Wir haben uns zuletzt mehrfach gefragt, ob infolge massiver Interventionen der Notenbanken in den letzten Jahren, die Grundsätze ökonomischer Prinzipien außer Kraft gesetzt worden sind? Sei es die Inflation oder der noch ausbleibende Wirtschaftsaufschwung, trotz großer Bemühungen der Notenbanken, scheint beides noch nicht nachhaltig zu gelingen.In den vergangenen Wochen hat die Volatilität sowohl an den globalen Aktien- als auch Anleihemärkten deutlich zugenommen. Zwischenzeitlich durchbrach die Rendite der 10-jährigen Bundesanleihen die 1-Prozent-Marke und erreichte damit das höchste Niveau seit September 2014. Auch der DAX bewegt sich seit dem Allzeithoch bei 12.390 Punkten im April dieses Jahres in einer Abwärtsbewegung und notierte zwischenzeitlich sogar bei ca. 10.100 Punkten.

Momentan erleben wir wieder eine Phase erhöhter Verunsicherung unter den Akteuren. Solche Situationen kommen immer wieder vor und zeigen, dass die Marktteilnehmer selber unschlüssig sind, wie sie agieren sollen. Einen nicht unerheblichen Einfluss auf diese Entwicklung hatte der Schuldenstreit in Griechenland. Die langwierigen Verhandlungen zwischen der griechischen Regierung und den internationalen Geldgebern sowie das bis dato fast unausweichlich erscheinende Grexit-Szenario hielten die Märkte in Atem.

Auch die zuletzt schwächer ausgefallenen Wirtschaftsdaten in China sowie der Kursrutsch an den dortigen Aktienmärkten haben Spuren an den globalen Kapitalmärkten hinterlassen. Trotz staatlicher Interventionen und massiver Stützungskäufe, ist die Beunruhigung an den Börsen weiterhin zu sehen.
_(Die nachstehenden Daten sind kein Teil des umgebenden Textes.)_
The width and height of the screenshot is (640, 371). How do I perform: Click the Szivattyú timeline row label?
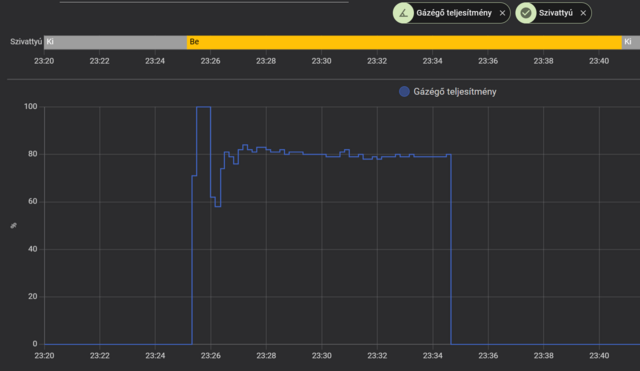pyautogui.click(x=26, y=42)
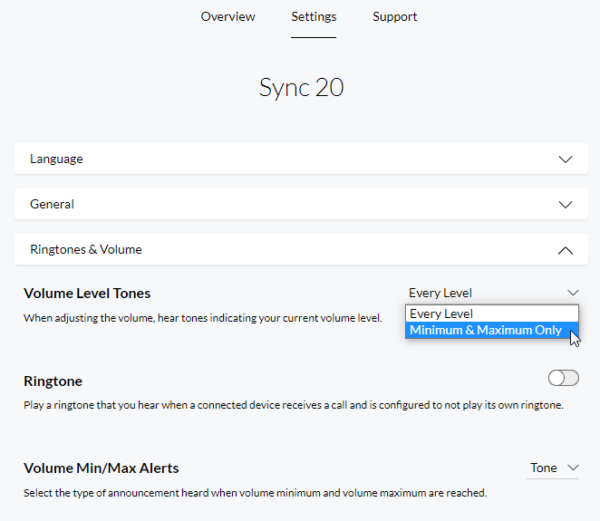Click the 'Ringtones & Volume' header label
The height and width of the screenshot is (521, 600).
click(x=86, y=250)
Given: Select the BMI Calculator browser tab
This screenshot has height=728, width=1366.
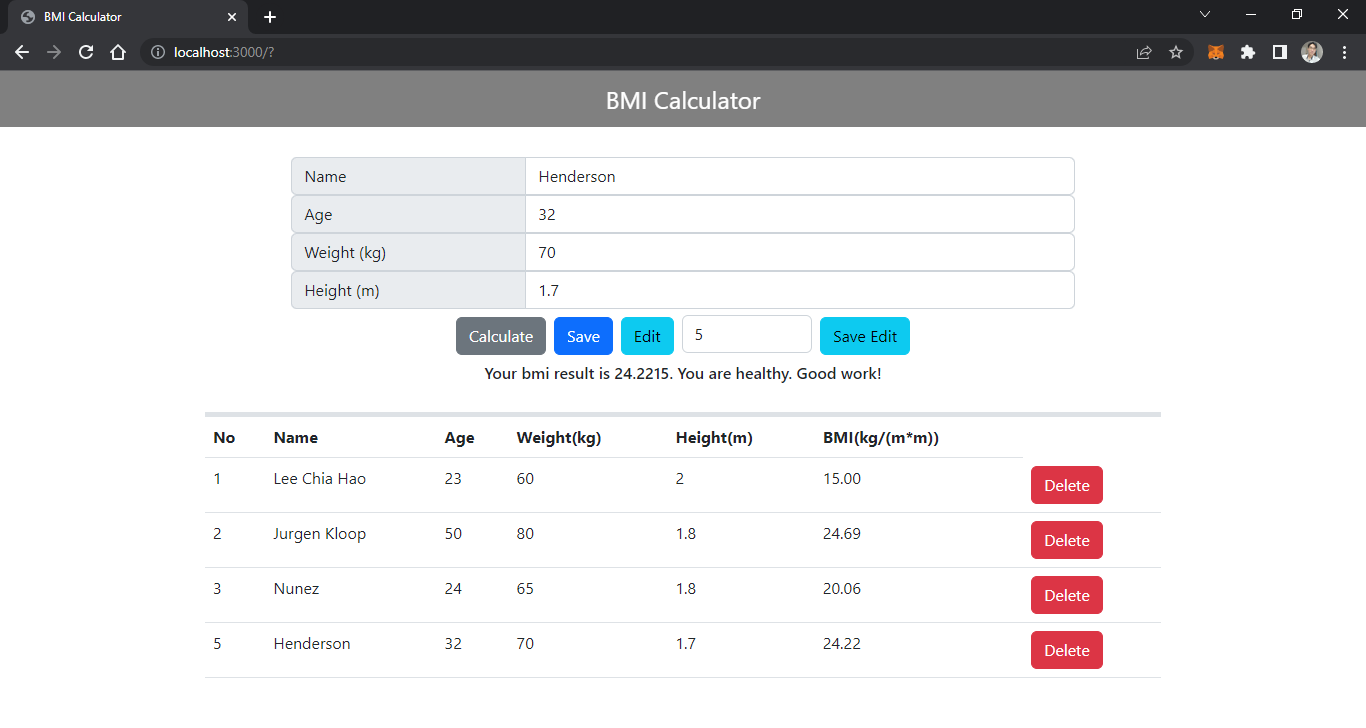Looking at the screenshot, I should [120, 16].
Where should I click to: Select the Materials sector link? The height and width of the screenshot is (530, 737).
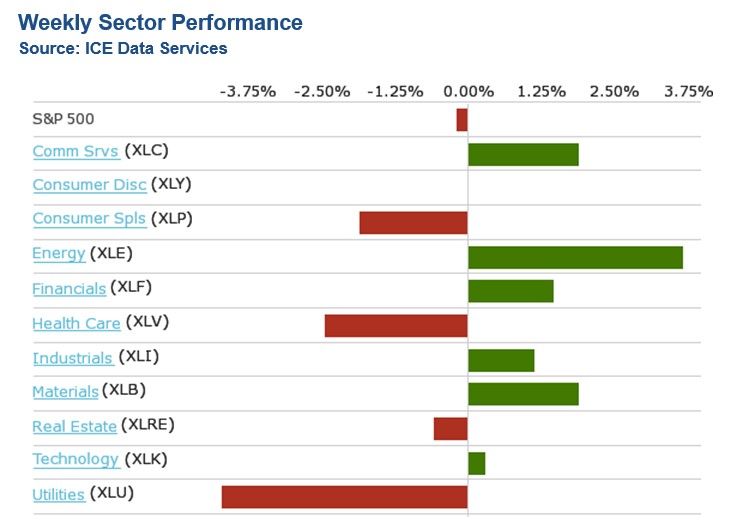click(x=65, y=391)
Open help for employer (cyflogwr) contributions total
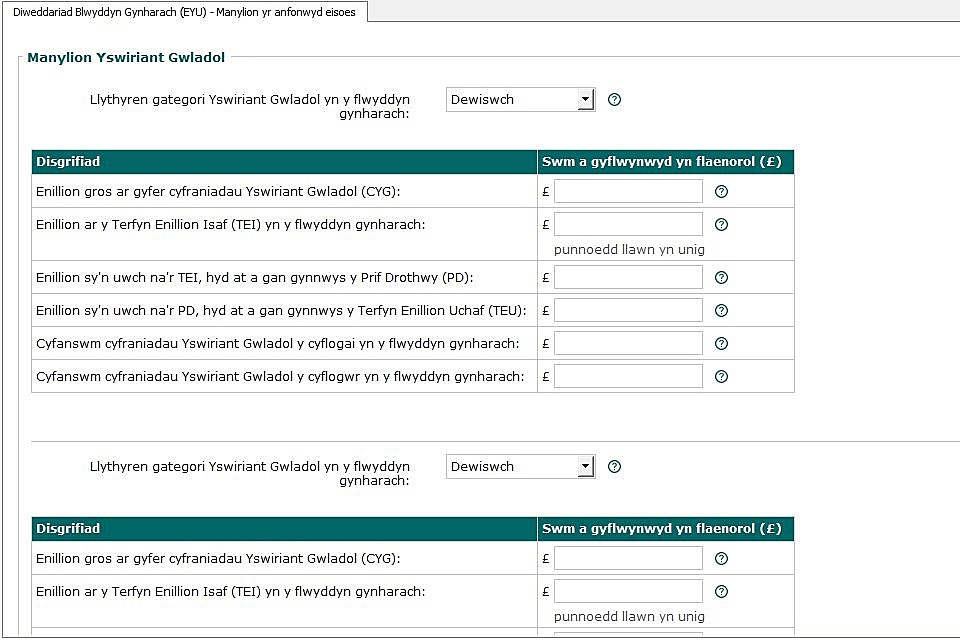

Hierzu trug auch die aktuelle Währungsanpassung, welche aus unserer Sicht zu erwarten war, zusätzlich bei.

Des Weiteren scheint auch das Ende der Nullzinspolitik in den USA absehbar. Die zunehmend besser werdenden Wirtschaftsdaten sowie eine moderate Erholung der Wirtschaft, sprechen für eine baldige Anhebung des Leitzinses. Möglicherweise könnte die erste leichte Zinserhöhung von 0,25 Prozent bereits im September dieses Jahres stattfinden.